Tom and Lance find Mrs. Banks. They run into a church where Reverend Haggis, Mayor Burton, Larry, a married couple, a senior woman, and another churchgoer are playing bingo. They begin to board the windows.

In the basement, Joe nails Frida's foot to the ground and threatens her with a blow torch when Brian smashes a hole in his father's head with a hammer. Brian lifts the nail out of Frida's foot just before being attacked and eaten by the zombified Judy.

As Burton starts to show signs of infection, Mrs. Banks suggests quarantining him in a room. This causes Burton to rebel against her. Tom and Lance lecture Burton, which makes Haggis decide to turn Lance and Tom into straights by drugging them and making them watch gay "erotic" films. Larry and the married couple go downstairs to assist Haggis in the process, locking themselves in the basement. Burton reanimates into a zombie and bites the senior woman's jaw off, leaving Mrs. Banks alone with the zombie. As Lance is being drugged, Tom threatens the group with Larry's gun and forces them to let Mrs. Banks in. Burton enters with her. Larry and the couple run out of the church with Tom, Lance, and Mrs. Banks following. Haggis attempts to talk to Burton but is beaten half to death using his own torn-off arm.

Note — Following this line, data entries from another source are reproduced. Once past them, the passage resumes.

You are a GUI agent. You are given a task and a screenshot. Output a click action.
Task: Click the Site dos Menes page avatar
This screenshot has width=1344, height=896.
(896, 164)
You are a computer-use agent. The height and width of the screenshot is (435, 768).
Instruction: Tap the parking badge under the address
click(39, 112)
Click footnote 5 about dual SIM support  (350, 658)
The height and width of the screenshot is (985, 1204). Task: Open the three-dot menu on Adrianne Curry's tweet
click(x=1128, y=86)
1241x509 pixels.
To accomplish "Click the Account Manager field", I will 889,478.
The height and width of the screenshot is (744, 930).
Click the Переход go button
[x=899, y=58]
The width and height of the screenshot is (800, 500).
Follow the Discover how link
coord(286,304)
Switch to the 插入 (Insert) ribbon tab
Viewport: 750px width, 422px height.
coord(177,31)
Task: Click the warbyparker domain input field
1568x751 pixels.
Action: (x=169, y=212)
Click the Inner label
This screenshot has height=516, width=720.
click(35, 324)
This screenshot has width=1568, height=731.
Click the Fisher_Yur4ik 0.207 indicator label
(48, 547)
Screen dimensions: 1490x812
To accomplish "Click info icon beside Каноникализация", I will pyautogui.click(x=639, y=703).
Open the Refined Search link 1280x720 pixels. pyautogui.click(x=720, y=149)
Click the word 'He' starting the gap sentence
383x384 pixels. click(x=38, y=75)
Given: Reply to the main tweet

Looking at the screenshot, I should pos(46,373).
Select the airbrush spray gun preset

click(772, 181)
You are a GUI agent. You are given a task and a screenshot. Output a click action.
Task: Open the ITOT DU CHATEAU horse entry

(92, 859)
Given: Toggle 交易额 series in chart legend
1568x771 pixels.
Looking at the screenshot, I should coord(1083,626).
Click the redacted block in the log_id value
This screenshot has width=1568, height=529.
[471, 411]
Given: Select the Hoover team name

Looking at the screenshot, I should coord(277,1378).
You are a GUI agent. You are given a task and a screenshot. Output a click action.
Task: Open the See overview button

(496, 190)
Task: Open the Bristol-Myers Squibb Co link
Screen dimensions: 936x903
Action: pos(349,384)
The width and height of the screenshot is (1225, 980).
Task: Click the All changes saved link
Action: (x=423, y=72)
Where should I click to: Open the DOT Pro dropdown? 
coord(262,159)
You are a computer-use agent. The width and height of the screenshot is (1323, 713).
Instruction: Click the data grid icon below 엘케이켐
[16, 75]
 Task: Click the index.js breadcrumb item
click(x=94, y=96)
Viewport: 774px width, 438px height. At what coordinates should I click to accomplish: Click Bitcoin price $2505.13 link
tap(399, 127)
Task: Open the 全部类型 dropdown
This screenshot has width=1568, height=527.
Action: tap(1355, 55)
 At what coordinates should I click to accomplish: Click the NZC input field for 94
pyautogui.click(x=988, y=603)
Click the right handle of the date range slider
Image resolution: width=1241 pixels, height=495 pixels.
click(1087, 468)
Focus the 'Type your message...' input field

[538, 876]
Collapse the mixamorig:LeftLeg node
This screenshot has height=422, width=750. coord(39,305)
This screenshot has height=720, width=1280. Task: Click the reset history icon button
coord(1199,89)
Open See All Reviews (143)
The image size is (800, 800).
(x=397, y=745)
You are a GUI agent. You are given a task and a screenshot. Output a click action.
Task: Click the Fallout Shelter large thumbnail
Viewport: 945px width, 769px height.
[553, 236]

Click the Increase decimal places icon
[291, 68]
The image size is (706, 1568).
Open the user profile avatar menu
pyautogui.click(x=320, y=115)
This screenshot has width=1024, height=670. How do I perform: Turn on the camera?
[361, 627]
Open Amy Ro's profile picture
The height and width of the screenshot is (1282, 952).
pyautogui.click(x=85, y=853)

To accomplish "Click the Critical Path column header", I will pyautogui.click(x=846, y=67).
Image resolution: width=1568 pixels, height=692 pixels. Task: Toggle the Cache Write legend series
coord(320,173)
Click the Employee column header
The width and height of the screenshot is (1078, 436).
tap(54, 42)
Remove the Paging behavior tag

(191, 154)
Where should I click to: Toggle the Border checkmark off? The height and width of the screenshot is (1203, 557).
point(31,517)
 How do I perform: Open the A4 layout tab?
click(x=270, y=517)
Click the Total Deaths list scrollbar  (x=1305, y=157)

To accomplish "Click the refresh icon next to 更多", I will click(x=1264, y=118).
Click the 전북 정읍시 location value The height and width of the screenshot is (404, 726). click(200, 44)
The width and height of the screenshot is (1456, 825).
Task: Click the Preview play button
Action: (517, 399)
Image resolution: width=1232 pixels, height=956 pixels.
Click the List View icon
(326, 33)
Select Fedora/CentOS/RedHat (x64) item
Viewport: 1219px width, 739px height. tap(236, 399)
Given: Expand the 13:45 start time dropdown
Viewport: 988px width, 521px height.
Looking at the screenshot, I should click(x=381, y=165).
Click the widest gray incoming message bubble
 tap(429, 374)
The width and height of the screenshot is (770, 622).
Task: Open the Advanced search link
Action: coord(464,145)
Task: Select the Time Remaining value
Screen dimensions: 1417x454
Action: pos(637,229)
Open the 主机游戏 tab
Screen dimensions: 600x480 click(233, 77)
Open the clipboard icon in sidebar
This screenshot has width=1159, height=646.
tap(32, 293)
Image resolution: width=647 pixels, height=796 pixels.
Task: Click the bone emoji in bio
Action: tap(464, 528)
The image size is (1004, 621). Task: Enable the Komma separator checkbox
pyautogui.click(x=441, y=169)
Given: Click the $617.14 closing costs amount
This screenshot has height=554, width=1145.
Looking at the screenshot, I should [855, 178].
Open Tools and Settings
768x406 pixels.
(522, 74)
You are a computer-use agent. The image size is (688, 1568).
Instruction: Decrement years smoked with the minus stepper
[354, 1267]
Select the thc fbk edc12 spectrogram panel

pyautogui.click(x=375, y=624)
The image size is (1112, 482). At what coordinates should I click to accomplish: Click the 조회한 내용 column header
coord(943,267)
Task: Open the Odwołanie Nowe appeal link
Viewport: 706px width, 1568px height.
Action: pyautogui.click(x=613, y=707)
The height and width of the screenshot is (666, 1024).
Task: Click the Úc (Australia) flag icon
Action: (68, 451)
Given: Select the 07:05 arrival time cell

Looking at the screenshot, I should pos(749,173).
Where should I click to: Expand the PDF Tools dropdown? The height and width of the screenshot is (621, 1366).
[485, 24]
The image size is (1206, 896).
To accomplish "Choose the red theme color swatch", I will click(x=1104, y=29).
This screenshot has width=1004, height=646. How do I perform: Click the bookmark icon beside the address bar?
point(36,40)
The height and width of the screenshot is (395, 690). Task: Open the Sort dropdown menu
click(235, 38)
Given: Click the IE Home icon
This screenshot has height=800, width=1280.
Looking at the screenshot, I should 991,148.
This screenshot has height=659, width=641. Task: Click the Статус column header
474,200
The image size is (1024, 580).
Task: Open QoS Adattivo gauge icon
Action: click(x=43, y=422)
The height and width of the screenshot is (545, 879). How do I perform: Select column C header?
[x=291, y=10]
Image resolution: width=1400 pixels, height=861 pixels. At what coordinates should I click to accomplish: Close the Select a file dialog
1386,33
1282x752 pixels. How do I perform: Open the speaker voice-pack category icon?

Frida makes it home to Ali, who turns into a zombie, and she is forced to kill him. She prepares to commit suicide with Ali's shotgun, but hears a helicopter. She runs out of the house into a playground full of zombies and the still-living Joe. In a struggle, Joe tries to handcuff Frida to a slide, but Frida breaks loose from his grip, handcuffs him to the slide, and runs off. Joe cries that he is sorry and that he was stupid. Frida forgives him but refuses to release him. The zombies devour Joe. Frida soon finds Tom, Lance, and Mrs. Banks and saves them from a zombie. They leave to find the helicopter where U.S. soldiers rescue them and take them to refuge.

6 months later, Port Gamble is out of quarantine and begins to repopulate. Mrs. Banks is now the mayor of the town, and Frida runs her deceased father's diner. Tom and Lance propose that she stay with them in NYC. She declines but promises to see them soon. Tom and Lance leave while Larry and the married couple enjoy a meal at Frida's diner.

== Production ==
ZMD: Zombies of Mass Destruction premiered at Film Fest DC and has screened at the Seattle International Film Festival, the Minneapolis-St. Paul International Film Festival, the Los Angeles Film Festival, and Philadelphia's QFest. The film runs at 8 Films To Die For, also known as the After Dark Horrorfest. It premiered on January 29 at NYC Zombie Village Crawl. The DVD was released on March 23, 2010, in the United States, and included information on the making of the film.

ZMD: Zombies of Mass Destruction is not related to the comic series of the same name by writer Kevin Grevioux.

It also features the film debut of Sydney Sweeney in a small role.